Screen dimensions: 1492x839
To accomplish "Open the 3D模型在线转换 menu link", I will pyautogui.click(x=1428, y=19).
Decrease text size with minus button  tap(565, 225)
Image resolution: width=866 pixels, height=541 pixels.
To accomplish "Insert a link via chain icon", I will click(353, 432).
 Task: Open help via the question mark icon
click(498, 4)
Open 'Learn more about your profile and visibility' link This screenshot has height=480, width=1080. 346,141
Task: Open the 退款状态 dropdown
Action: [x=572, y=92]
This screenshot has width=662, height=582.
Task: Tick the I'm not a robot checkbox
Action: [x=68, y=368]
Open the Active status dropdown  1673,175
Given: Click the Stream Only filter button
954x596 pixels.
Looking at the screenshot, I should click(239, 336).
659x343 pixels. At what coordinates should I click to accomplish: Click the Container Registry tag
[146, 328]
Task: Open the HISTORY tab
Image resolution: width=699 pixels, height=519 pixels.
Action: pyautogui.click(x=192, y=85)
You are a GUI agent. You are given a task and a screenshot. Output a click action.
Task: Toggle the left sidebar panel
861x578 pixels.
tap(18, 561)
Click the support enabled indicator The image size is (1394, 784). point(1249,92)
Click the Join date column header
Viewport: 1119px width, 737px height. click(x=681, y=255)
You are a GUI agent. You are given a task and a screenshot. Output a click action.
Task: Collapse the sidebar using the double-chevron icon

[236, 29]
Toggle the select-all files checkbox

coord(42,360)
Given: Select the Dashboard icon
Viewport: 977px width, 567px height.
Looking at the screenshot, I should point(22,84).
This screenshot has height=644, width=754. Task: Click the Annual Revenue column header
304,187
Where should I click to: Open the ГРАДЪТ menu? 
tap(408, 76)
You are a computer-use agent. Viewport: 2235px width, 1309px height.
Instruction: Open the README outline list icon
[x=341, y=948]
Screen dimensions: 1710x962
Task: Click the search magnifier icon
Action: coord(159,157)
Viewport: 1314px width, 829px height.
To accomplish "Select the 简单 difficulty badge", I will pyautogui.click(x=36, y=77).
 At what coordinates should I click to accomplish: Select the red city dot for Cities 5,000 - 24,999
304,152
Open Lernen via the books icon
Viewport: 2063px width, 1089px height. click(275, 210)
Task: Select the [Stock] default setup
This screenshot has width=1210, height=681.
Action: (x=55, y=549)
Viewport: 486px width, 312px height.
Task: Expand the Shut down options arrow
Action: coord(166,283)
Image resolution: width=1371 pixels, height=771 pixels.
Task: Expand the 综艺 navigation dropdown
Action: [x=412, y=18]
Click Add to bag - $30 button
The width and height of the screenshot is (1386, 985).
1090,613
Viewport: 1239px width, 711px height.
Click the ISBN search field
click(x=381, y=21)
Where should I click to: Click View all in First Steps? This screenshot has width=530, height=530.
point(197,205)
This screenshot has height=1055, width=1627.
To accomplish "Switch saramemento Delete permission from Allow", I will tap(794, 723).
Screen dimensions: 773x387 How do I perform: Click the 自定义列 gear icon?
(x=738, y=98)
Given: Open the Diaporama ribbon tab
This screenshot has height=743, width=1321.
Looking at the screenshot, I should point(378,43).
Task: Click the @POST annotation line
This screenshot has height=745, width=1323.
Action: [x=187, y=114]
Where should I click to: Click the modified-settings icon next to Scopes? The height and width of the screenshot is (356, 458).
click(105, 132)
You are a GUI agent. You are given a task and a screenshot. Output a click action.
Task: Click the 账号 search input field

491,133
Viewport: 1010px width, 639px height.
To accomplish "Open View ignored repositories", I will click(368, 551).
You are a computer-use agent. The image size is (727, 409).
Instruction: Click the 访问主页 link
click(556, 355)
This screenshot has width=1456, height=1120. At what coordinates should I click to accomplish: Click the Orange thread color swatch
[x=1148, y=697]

━━━━━━

## TASK PROMPT
Count, in the records above, the lines that include "computer", and give the number with nothing added.

## EXERCISE RESPONSE
2